Only the lines from the one containing "Screen dimensions: 474x533" to the end of the records belong in the copy. Reproduce them word for word and drop the pictures.

□ □ □ □

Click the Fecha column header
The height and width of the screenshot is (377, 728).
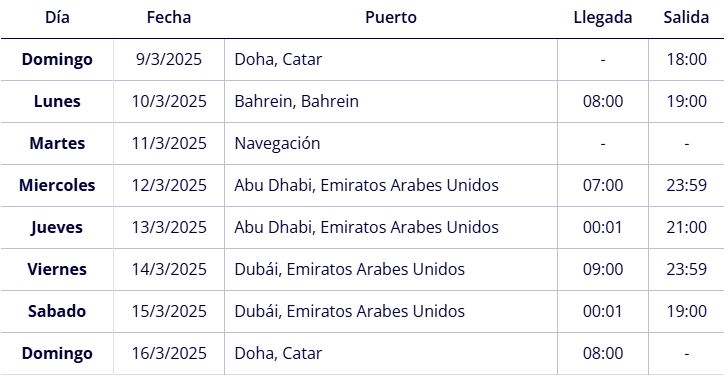coord(169,18)
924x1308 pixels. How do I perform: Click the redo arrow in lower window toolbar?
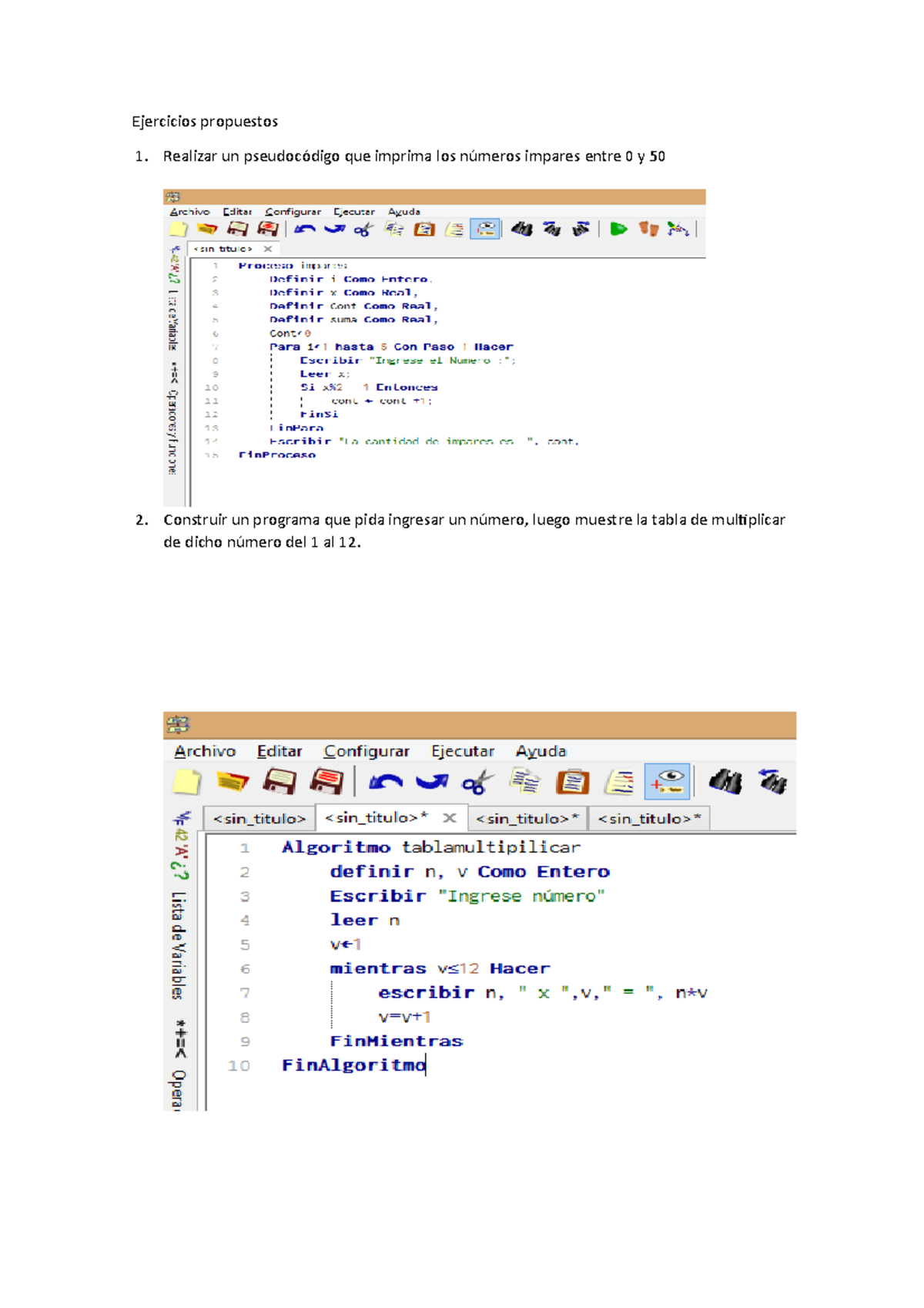tap(431, 783)
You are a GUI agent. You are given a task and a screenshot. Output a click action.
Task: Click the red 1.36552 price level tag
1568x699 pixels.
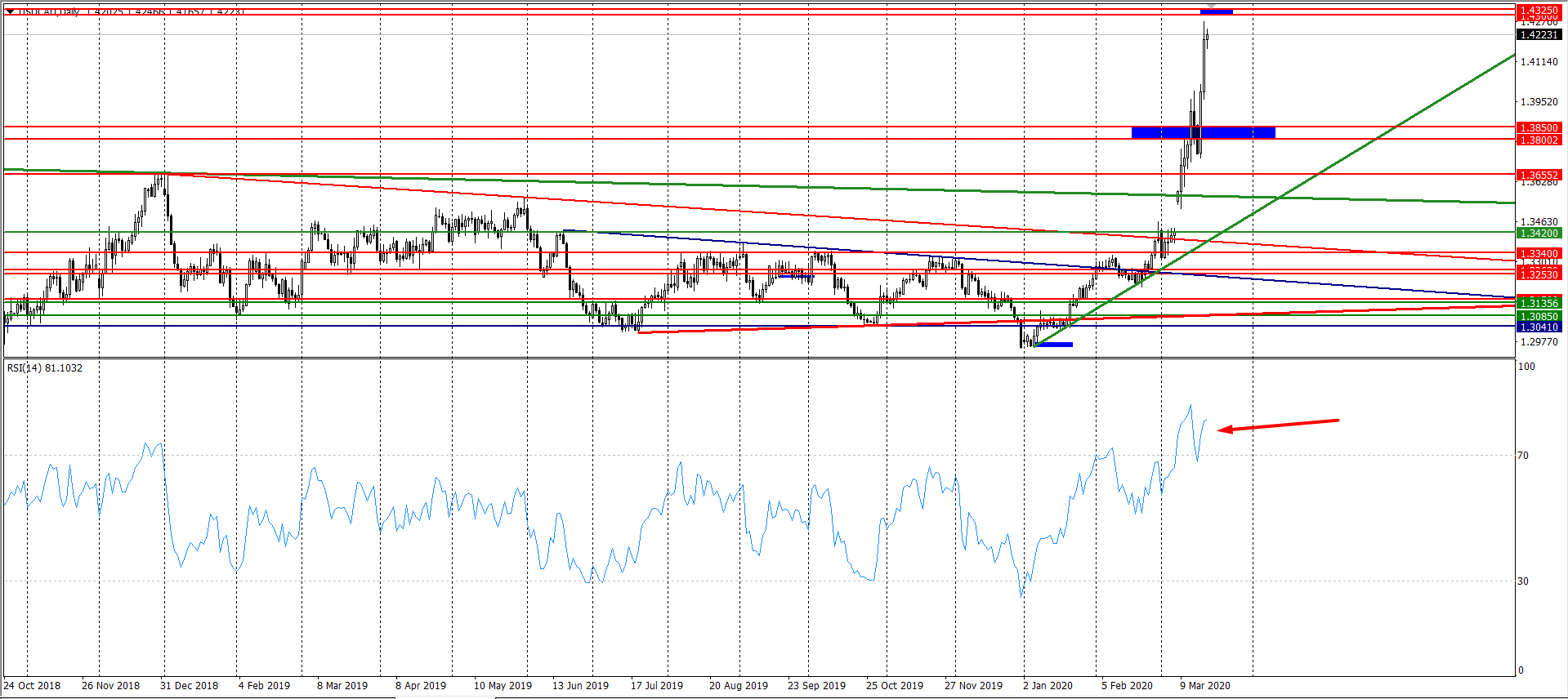point(1539,175)
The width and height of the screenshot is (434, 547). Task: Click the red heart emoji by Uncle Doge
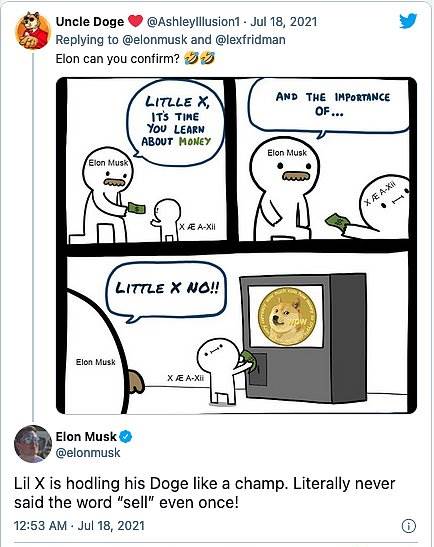[136, 22]
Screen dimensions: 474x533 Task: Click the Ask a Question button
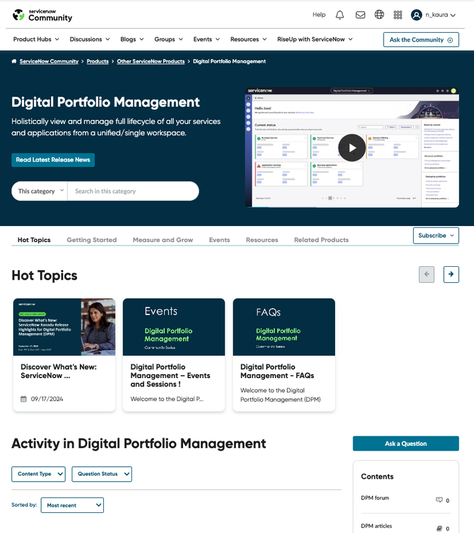coord(406,444)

□ □ □ □

TASK ANSWER
Screen dimensions: 474x533 Task: Click the Ask a Question button
coord(406,444)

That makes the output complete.